# what to do with dry ice?



## crimsonrazac (Apr 3, 2009)

Well, I got my order in from rodent pro and theres a ton of dry ice left, nearly two full bags. Now.. what should I do with all that dry ice? :shock: lock my self in the bathroom throw it in the tub and seal the crack under the door? lol


----------



## Red Earth Exotics (Apr 3, 2009)

i usually let my son put it in the kitchen sink and pour water over it. oh, you can also put some in a plastic coke bottle , pour some water in it and put the lid back on. shake it up and throw it!!! KABOOM!!!!!!!!!!


----------



## VARNYARD (Apr 3, 2009)

Nothing much you can do but let it melt, it will even melt in the freezer.


----------



## Tux (Apr 3, 2009)

also note warm water works best for dry ice bombs. You can do a few basic experiments with dry ice if you have kids whom are interested.


----------



## homer (Apr 3, 2009)

VARNYARD said:


> Nothing much you can do but let it melt, it will even melt in the freezer.

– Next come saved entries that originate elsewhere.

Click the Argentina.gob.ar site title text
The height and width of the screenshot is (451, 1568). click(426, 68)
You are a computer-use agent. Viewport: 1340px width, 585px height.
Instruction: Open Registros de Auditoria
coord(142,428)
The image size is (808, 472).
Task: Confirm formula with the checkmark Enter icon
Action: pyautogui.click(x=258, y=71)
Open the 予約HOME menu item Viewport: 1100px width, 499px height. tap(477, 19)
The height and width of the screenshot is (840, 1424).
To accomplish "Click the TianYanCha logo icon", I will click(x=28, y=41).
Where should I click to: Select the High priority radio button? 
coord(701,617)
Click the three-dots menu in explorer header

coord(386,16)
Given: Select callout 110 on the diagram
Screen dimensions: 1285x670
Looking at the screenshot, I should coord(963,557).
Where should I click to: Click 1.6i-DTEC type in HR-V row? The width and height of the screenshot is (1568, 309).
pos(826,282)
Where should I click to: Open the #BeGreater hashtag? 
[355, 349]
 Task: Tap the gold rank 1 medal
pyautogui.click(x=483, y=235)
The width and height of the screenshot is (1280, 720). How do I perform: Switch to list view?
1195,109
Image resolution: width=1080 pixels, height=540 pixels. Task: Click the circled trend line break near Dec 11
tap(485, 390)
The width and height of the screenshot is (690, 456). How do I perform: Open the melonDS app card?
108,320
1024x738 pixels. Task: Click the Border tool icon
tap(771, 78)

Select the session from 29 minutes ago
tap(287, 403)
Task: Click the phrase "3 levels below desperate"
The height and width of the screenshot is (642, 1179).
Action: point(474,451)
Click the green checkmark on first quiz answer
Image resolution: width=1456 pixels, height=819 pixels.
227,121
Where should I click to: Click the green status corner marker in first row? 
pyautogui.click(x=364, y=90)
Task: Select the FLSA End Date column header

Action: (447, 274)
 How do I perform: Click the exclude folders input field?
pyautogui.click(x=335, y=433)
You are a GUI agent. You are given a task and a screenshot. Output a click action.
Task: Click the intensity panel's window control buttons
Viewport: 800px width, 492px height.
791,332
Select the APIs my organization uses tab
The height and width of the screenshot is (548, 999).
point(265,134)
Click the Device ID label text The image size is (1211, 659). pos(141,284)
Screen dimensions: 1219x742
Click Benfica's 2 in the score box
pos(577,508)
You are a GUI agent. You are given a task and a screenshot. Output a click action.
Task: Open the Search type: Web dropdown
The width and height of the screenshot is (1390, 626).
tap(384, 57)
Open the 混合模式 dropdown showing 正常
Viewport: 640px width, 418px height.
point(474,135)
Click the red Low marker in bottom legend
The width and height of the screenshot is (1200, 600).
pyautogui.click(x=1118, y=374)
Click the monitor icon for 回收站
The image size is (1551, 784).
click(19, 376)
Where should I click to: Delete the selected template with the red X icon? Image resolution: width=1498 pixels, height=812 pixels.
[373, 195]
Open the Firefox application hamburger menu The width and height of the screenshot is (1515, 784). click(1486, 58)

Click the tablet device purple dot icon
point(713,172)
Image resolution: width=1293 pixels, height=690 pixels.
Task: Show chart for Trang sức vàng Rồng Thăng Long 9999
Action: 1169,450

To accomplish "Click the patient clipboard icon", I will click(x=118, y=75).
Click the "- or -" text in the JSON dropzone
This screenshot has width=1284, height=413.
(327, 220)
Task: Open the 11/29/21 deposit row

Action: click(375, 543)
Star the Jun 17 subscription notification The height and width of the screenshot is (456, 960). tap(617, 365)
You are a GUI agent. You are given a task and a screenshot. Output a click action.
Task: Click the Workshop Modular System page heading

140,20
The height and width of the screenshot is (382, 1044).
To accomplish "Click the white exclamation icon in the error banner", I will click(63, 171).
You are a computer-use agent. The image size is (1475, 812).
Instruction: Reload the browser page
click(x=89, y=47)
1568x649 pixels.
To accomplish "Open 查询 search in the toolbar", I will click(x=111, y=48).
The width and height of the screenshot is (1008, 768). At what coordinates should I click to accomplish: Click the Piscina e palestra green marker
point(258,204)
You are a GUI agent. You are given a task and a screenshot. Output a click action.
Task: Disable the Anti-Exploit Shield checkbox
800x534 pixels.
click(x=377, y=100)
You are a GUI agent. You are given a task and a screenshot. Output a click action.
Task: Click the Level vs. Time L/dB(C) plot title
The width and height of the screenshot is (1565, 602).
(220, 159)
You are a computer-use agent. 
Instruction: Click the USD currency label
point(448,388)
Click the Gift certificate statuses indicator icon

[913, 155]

trust me, there is no need to shake a dry ice bomb your just asking to loose a hand. screw cap on and thrown it as fast as you can


----------



## Tux (Apr 3, 2009)

I just thought of another use, remove dents from your vehicle, I remember a buddy telling me this whom actually works in a body shop.


----------



## crimsonrazac (Apr 3, 2009)

Lol, thanks for the ideas.... If I kill myself im going to sue you tux


----------